RECORDS FOR THE TASK –
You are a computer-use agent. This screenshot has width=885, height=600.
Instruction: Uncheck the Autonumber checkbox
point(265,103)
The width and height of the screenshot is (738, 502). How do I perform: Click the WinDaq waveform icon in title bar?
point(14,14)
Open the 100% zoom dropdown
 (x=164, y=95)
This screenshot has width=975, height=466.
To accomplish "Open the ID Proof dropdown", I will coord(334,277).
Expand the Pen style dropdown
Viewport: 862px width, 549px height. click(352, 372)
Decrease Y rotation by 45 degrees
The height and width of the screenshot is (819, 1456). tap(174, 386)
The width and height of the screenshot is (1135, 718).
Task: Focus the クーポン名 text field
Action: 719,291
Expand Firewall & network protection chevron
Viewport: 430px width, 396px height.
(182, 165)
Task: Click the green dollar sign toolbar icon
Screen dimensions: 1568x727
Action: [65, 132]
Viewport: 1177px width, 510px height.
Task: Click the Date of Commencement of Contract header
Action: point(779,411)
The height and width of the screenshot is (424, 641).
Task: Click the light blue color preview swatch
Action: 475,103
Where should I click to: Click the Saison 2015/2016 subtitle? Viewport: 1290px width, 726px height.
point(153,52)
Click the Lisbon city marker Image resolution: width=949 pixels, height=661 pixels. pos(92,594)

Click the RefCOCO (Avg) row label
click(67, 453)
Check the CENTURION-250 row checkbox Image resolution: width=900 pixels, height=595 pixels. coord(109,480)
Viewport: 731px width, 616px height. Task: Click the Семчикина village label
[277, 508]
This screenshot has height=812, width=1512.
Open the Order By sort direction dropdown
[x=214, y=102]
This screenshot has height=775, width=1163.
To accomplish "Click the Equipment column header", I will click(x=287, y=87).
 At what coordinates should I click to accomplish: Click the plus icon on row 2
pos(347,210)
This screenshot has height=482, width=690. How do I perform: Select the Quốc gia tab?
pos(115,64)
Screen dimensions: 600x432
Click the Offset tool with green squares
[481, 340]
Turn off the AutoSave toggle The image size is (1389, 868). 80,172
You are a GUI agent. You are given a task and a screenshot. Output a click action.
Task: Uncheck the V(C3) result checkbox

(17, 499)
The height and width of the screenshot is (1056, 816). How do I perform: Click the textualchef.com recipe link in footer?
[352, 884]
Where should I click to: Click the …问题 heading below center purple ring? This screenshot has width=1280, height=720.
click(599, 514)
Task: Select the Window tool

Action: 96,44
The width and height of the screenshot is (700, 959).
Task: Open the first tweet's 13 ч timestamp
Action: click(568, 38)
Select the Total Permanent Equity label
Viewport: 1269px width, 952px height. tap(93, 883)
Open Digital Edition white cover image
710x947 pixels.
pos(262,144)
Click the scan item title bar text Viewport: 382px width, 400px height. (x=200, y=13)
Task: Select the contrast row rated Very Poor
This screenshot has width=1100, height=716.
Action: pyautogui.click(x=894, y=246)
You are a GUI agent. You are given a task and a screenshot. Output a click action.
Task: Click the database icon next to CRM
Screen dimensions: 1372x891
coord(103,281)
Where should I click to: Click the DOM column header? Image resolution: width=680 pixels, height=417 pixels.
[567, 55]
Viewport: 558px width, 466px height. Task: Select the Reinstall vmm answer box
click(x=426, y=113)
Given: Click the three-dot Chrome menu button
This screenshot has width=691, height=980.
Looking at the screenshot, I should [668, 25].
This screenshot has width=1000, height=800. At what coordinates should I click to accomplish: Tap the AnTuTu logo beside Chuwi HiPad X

HOW TO COMPLETE THIS TASK –
Every record above is to be transcribed exactly as written.

RESPONSE AREA –
You are a computer-use agent. This screenshot has width=885, height=600.
Instruction: Uncheck the Autonumber checkbox
point(265,103)
The width and height of the screenshot is (738, 502). How do I perform: Click the WinDaq waveform icon in title bar?
point(14,14)
Open the 100% zoom dropdown
 (x=164, y=95)
This screenshot has width=975, height=466.
To accomplish "Open the ID Proof dropdown", I will coord(334,277).
Expand the Pen style dropdown
Viewport: 862px width, 549px height. click(352, 372)
Decrease Y rotation by 45 degrees
The height and width of the screenshot is (819, 1456). tap(174, 386)
The width and height of the screenshot is (1135, 718).
Task: Focus the クーポン名 text field
Action: 719,291
Expand Firewall & network protection chevron
Viewport: 430px width, 396px height.
(182, 165)
Task: Click the green dollar sign toolbar icon
Screen dimensions: 1568x727
Action: [65, 132]
Viewport: 1177px width, 510px height.
Task: Click the Date of Commencement of Contract header
Action: point(779,411)
The height and width of the screenshot is (424, 641).
Task: Click the light blue color preview swatch
Action: 475,103
Where should I click to: Click the Saison 2015/2016 subtitle? Viewport: 1290px width, 726px height.
point(153,52)
Click the Lisbon city marker Image resolution: width=949 pixels, height=661 pixels. pos(92,594)

Click the RefCOCO (Avg) row label
click(67, 453)
Check the CENTURION-250 row checkbox Image resolution: width=900 pixels, height=595 pixels. coord(109,480)
Viewport: 731px width, 616px height. Task: Click the Семчикина village label
[277, 508]
This screenshot has height=812, width=1512.
Open the Order By sort direction dropdown
[x=214, y=102]
This screenshot has height=775, width=1163.
To accomplish "Click the Equipment column header", I will click(x=287, y=87).
 At what coordinates should I click to accomplish: Click the plus icon on row 2
pos(347,210)
This screenshot has height=482, width=690. How do I perform: Select the Quốc gia tab?
pos(115,64)
Screen dimensions: 600x432
Click the Offset tool with green squares
[481, 340]
Turn off the AutoSave toggle The image size is (1389, 868). 80,172
You are a GUI agent. You are given a task and a screenshot. Output a click action.
Task: Uncheck the V(C3) result checkbox

(17, 499)
The height and width of the screenshot is (1056, 816). How do I perform: Click the textualchef.com recipe link in footer?
[352, 884]
Where should I click to: Click the …问题 heading below center purple ring? This screenshot has width=1280, height=720.
click(599, 514)
Task: Select the Window tool

Action: 96,44
The width and height of the screenshot is (700, 959).
Task: Open the first tweet's 13 ч timestamp
Action: click(568, 38)
Select the Total Permanent Equity label
Viewport: 1269px width, 952px height. tap(93, 883)
Open Digital Edition white cover image
710x947 pixels.
pos(262,144)
Click the scan item title bar text Viewport: 382px width, 400px height. (x=200, y=13)
Task: Select the contrast row rated Very Poor
This screenshot has width=1100, height=716.
Action: pyautogui.click(x=894, y=246)
You are a GUI agent. You are given a task and a screenshot. Output a click action.
Task: Click the database icon next to CRM
Screen dimensions: 1372x891
coord(103,281)
Where should I click to: Click the DOM column header? Image resolution: width=680 pixels, height=417 pixels.
[567, 55]
Viewport: 558px width, 466px height. Task: Select the Reinstall vmm answer box
click(x=426, y=113)
Given: Click the three-dot Chrome menu button
This screenshot has width=691, height=980.
Looking at the screenshot, I should [668, 25].
This screenshot has width=1000, height=800. At what coordinates should I click to accomplish: Tap the AnTuTu logo beside Chuwi HiPad X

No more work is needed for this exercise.